(Records from a data collection)
= = = = =
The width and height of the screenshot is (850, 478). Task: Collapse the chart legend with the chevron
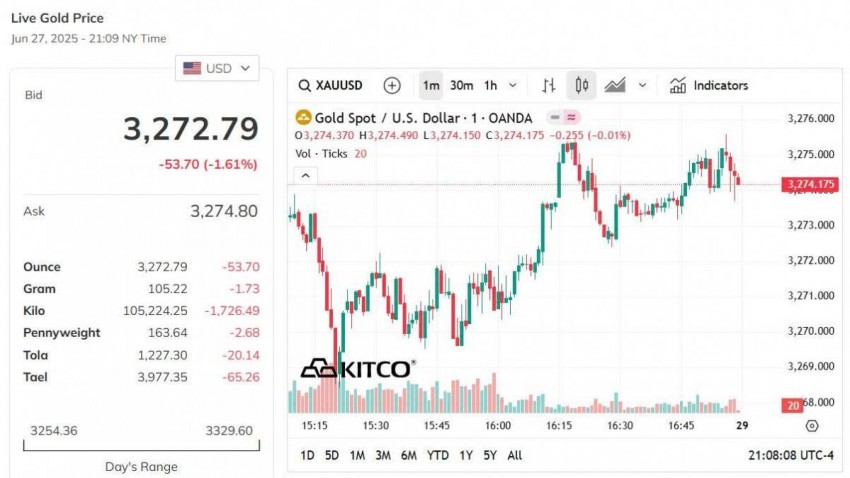click(x=306, y=175)

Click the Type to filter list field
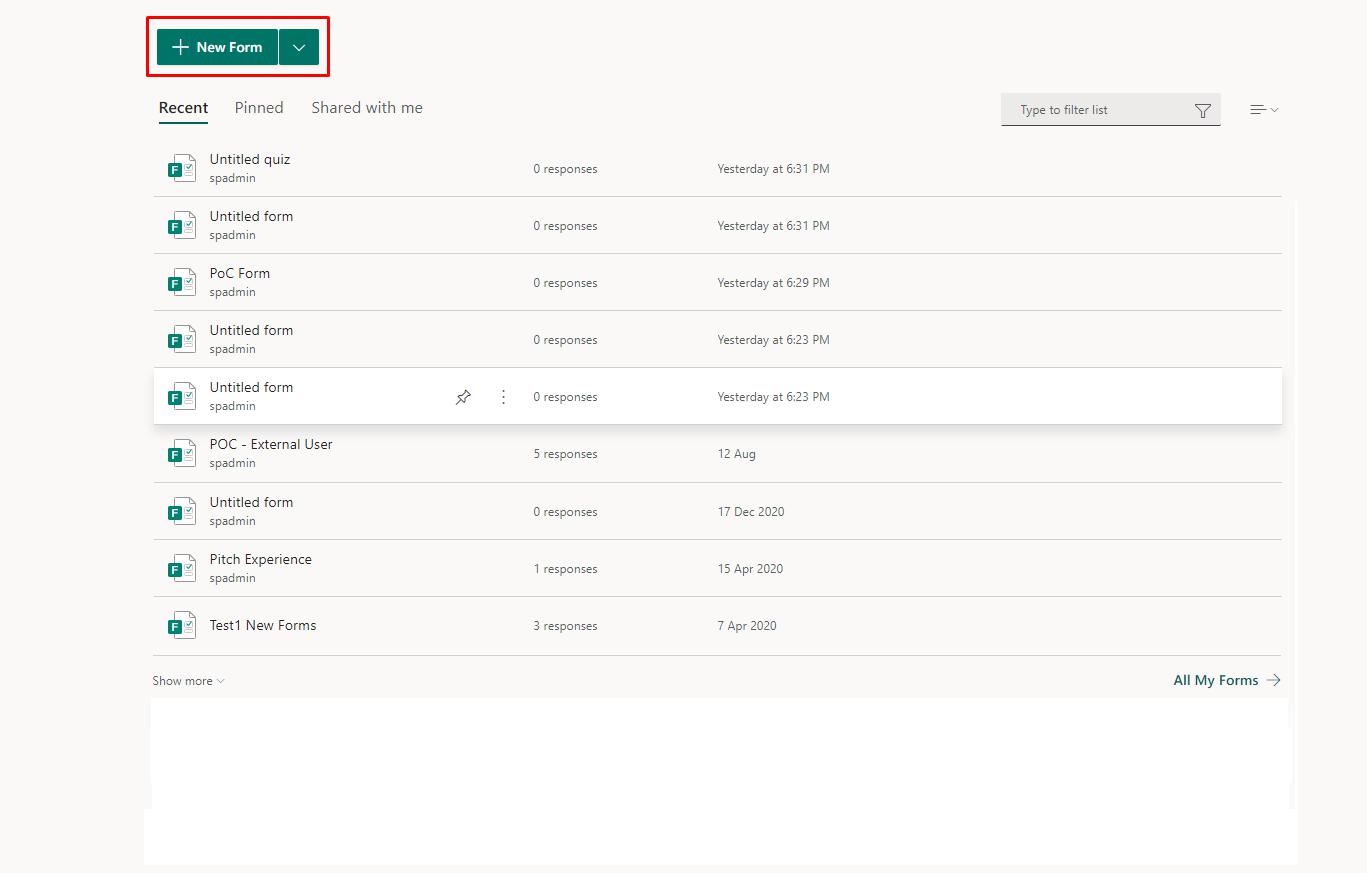(1095, 110)
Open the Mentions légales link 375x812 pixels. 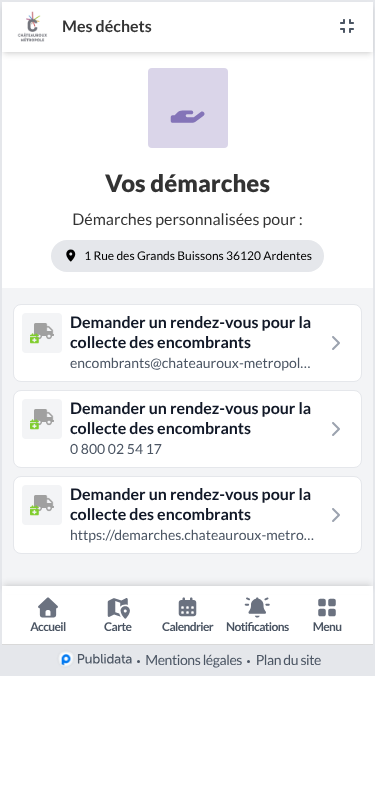click(x=194, y=660)
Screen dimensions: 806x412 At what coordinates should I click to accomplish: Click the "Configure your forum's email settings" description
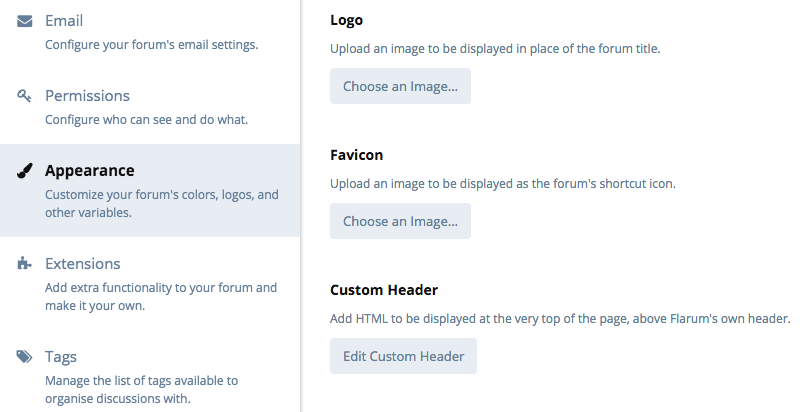pyautogui.click(x=151, y=44)
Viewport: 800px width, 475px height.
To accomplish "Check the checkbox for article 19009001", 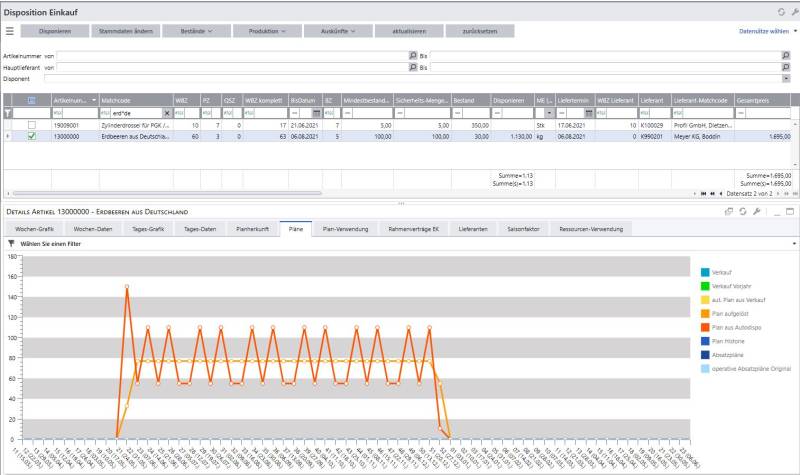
= = = = =
### Task requirements
Repeat the items from the line containing "Viewport: 800px width, 475px height." through the end of the items, leaving out the pictures.

### Exercise answer
Viewport: 800px width, 475px height.
To accomplish "Check the checkbox for article 19009001", 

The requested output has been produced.